(Exercise requirements) Copy out every line of the data that has the word "Given" somewhere in it.
-------- Task data
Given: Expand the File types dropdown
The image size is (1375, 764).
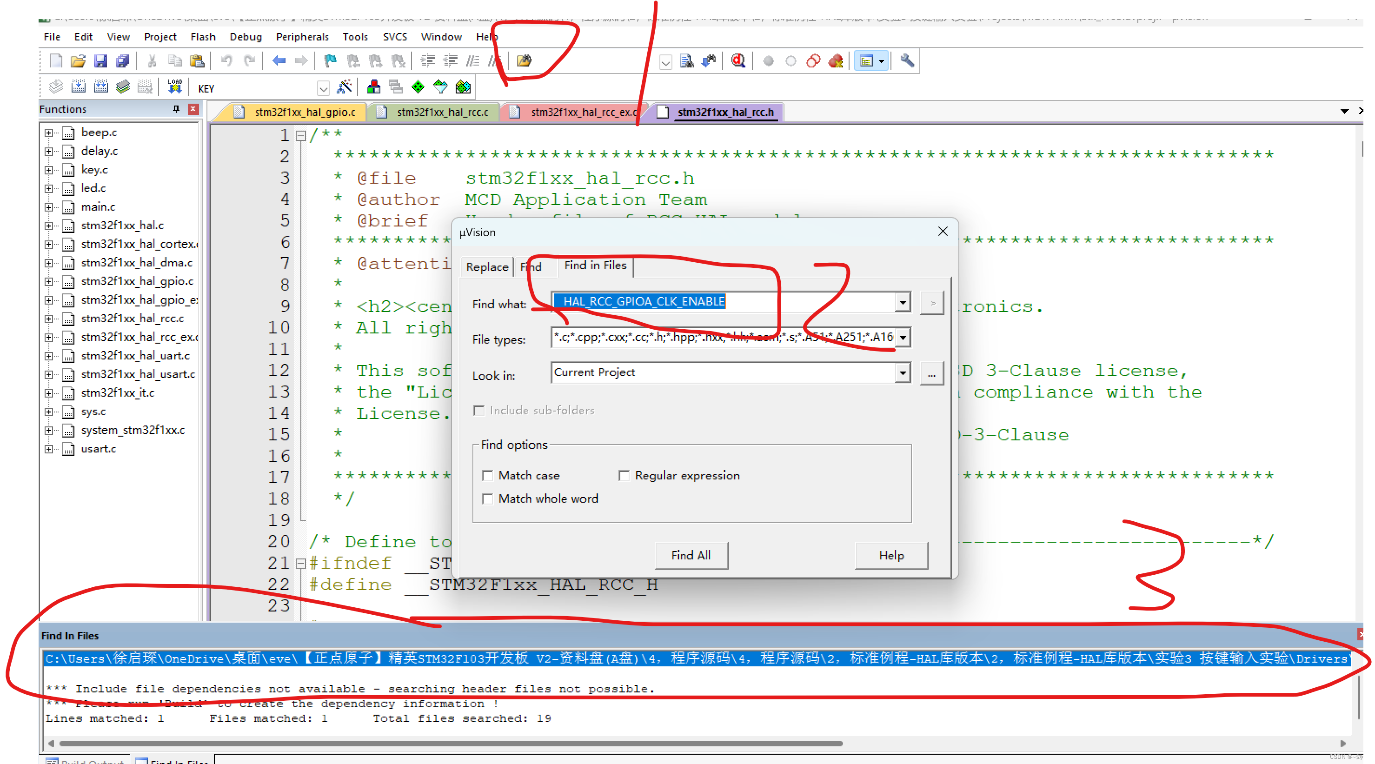Looking at the screenshot, I should pyautogui.click(x=903, y=337).
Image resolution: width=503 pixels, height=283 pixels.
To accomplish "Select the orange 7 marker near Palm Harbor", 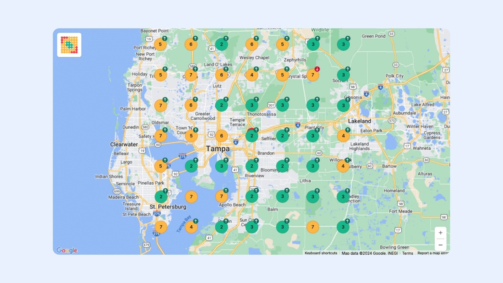I will [x=160, y=105].
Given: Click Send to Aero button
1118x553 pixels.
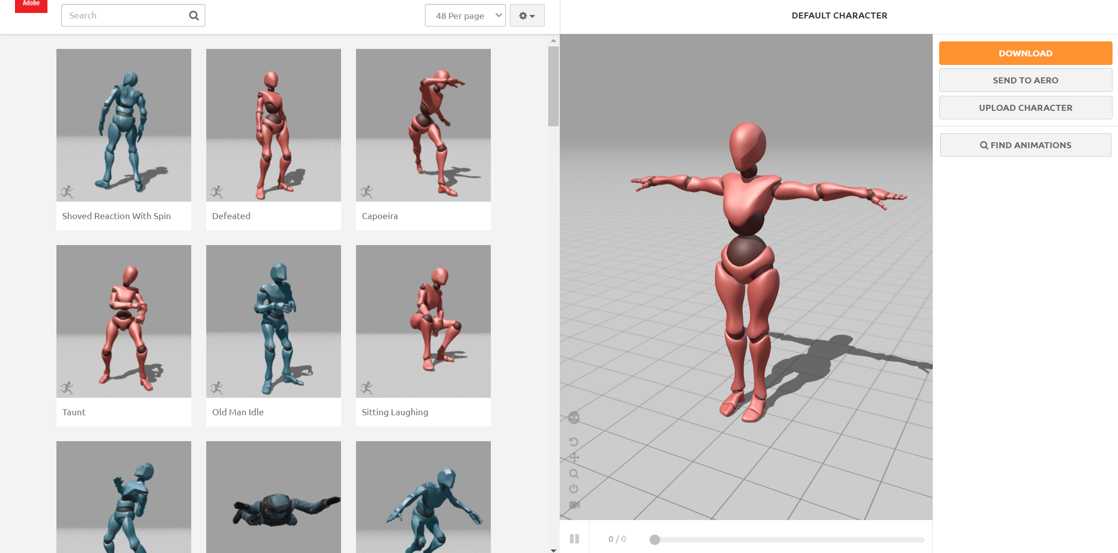Looking at the screenshot, I should (1025, 80).
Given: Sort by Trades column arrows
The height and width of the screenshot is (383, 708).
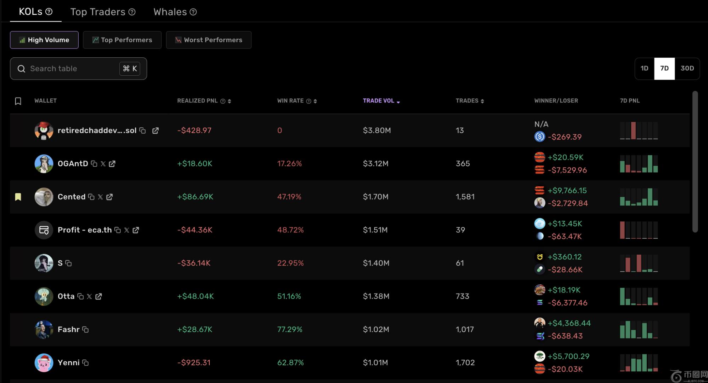Looking at the screenshot, I should click(482, 101).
----------------
(Finished task)
Given: Expand the File types dropdown
Given: Click Send to Aero button
Given: Sort by Trades column arrows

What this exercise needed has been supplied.